• _Exercise 1_
In the Gaussian elimination text, what are the four numbered step headings of the worked example?
• _Exercise 2_
Can you write the next part of the Gaussian elimination text, picking up after its last line?
-- Begin Text provided --
The goal is to transform this system into an equivalent, simpler system with a unique solution through a series of elementary row operations.

Step 1: Augmented Matrix

  2 1 -1 | 8

-3 -1 2 | -11

-2 1 2 | -3

Step 2: Row Operations

R2​=R2​ + 3/2​R1
R3= R3 +  R1

2  1 -1 | 8

0 -½ ½| 1

0  2  1 | 5

Step 3: Row Operations

R3= R3 -  4R2

2  1 -1 | 8

0 -½ ½| 1

0  0 -1 | 1

Step 4: Back Substitution

z=−1

Substitute  back into the second equation to find y:

-½y + ½(-1) = 1

Finally, substitute back into the first equation to find x:

2x+ 2 -1= 8

x=3

The solution to the system of linear equations is x=3, y=2, and z=-1. Gaussian Elimination has successfully transformed the system into a simplified form, revealing the unique solution to the given set of equations.

Gauss Elimination Problems

Find the unknown variables using the Gaussian elimination method for the given linear equations.

Input

Enter the no. of equations: 3

Enter the augmented matrix: 

2 1 1 10

3 2 3 18

1 4 9 16

Output

The unknown values for the above equations are:

7

-9.00001

5

Explanation

The given input forms the matrix having n rows and n+1 columns depending on the number of unknown constants(n). The input matrix represents the following equations-

2X + Y + Z = 10

3X + 2Y + 3Z = 18

X + 4Y + 9Z = 16

Algorithm

  • First, we will define the number of rows(n) and columns(n+1) or the number of equations.
  • The second step is to read the number of unknown variables(n).
  • Read augmented matrix of nn+1 Size
     
For i = 0 to n

For j = 0 to n+1

Read matrix[i][j]

Next j

Next i

 

  • Transform Augmented Matrix (A) by performing the shifting operations and applying gaussian elimination to form an upper triangular matrix. 


Applying Gauss Elimination on input matrix:

 

For i = 0 to n-1

If matrix[i][j] = 0

Print "Error"
Stop

End If

For j = i+1 to n

Ratio = matrix[j],i/matrix[i],i

For k = 0 to n+1

matrix[i][k] = matrix[j][k] - Ratio * matrix[i][k]

Next k
Next j
Next i

 

  • The next step is to obtain a solution by Back Substitution.
     
Xn = matrix[n],n+1/matrix[n],n

For i = n-1 to 1  
Xi = matrix[i],n+1

For j = i+1 to n

Xi = Xi - matrix[i][j] * Xj

Next j

Xi = Xi/matrix[i],i
Next i

 

  • Now we can see the output in the console.
-- End Text provided --
-- Begin Information supplied --
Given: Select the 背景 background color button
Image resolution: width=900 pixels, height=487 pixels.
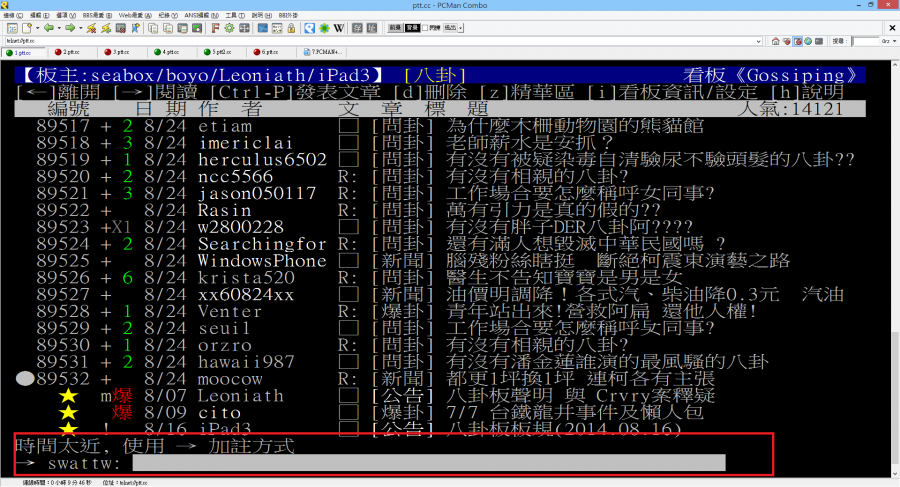Looking at the screenshot, I should [x=412, y=28].
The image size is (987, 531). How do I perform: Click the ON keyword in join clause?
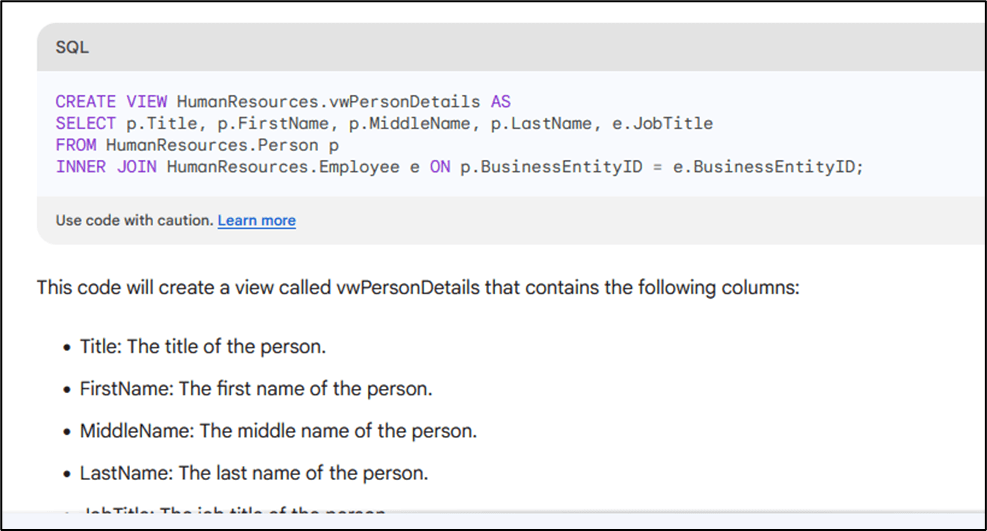pyautogui.click(x=440, y=166)
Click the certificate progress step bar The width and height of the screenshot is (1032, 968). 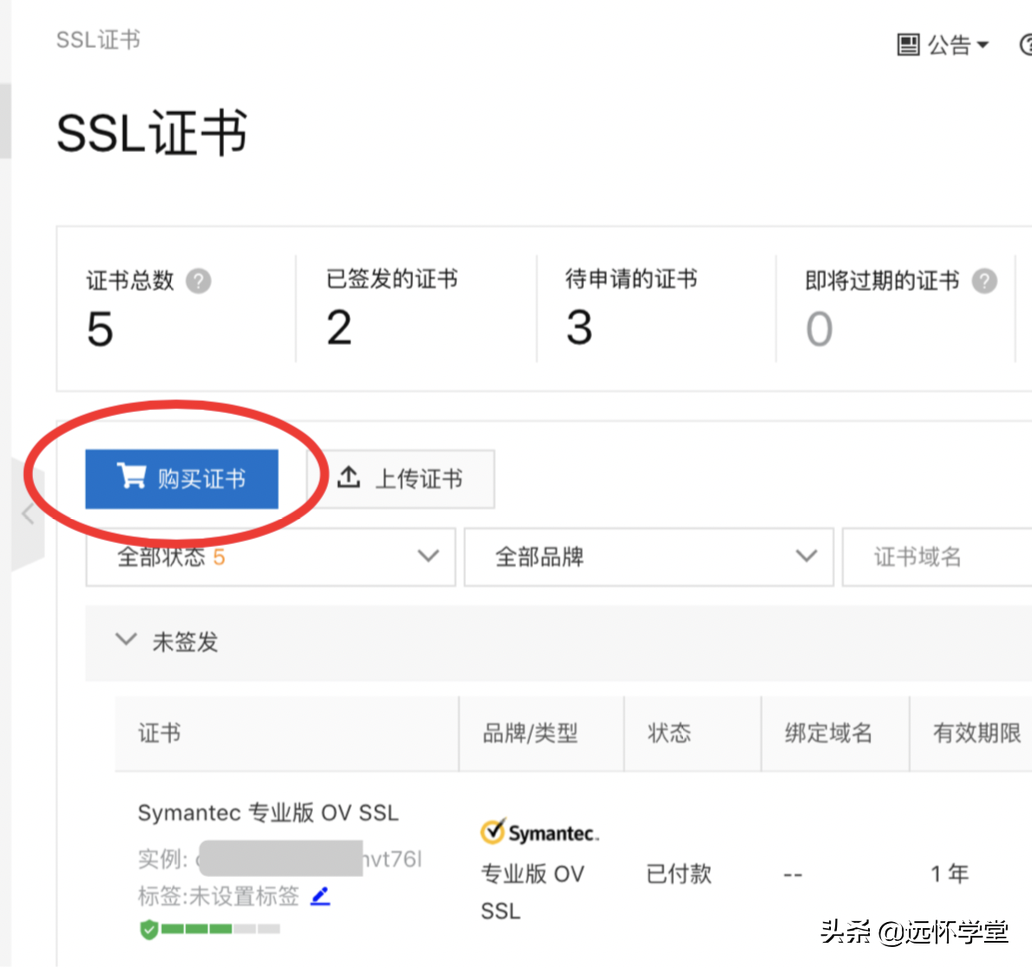click(221, 929)
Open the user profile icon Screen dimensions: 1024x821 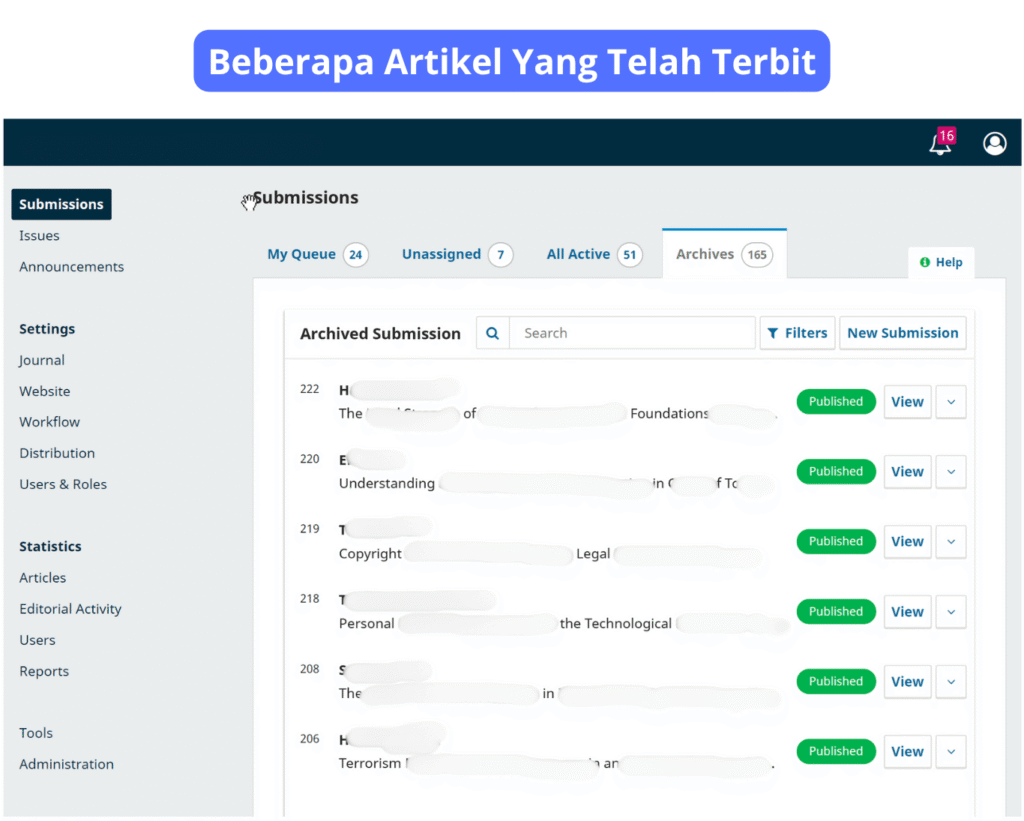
-- End Information supplied --
• _Task answer 1_
Step 1: Augmented Matrix
Step 2: Row Operations
Step 3: Row Operations
Step 4: Back Substitution

• _Task answer 2_
The implementation of the above algorithm is given below.

Implementation in C++

  • C++

C++

#include<iostream>
#include<math.h>

using namespace std;

int main() {
int i, j, k, n;

cout << "\nEnter the no. of equations: ";
cin >> n;

// Here size of the augmented matrix will be n*n+1
float matrix[n][n + 1];

/* we will store the n unknown constants of n equations in array 'result' */
float result[n];

cout << "\nEnter the augmented matrix: ";
for (i = 0; i < n; i++) {
for (j = 0; j < n + 1; j++) {
cin >> matrix[i][j];
}
}

for (i = 0; i < n; i++) {
for (j = i + 1; j < n; j++) {
if (abs(matrix[i][i]) < abs(matrix[j][i])) {
for (k = 0; k < n + 1; k++) {

/* we will swap the matrix[i][k] and matrix[j][k] to get the lowest element on top */
matrix[i][k] = matrix[i][k] + matrix[j][k];
matrix[j][k] = matrix[i][k] - matrix[j][k];
matrix[i][k] = matrix[i][k] - matrix[j][k];
}
}
}
}

/* Using Gaussian elimination to form upper triangular matrix */
for (i = 0; i < n - 1; i++) {
for (j = i + 1; j < n; j++) {
float f = matrix[j][i] / matrix[i][i];
for (k = 0; k < n + 1; k++) {
matrix[j][k] = matrix[j][k] - f * matrix[i][k];
}
}
}

/* Using backward substitution to find the unknown values */
for (i = n - 1; i >= 0; i--) {
result[i] = matrix[i][n];

for (j = i + 1; j < n; j++) {
if (i != j) {
result[i] = result[i] - matrix[i][j] * result[j];
}
}
result[i] = result[i] / matrix[i][i];
}

cout << "\nThe unknown values for the above equations are:\n";
for (i = 0; i < n; i++) {
cout << result[i] << "\n";
}
return 0;
}

Output

output for c++

Time Complexity

The time complexity for the above code will be O(n)*(O(n)*O(n)) = O(n3) because for each pivot, we will traverse the part to its right for each row below it. Whereas the space complexity is O(n^2).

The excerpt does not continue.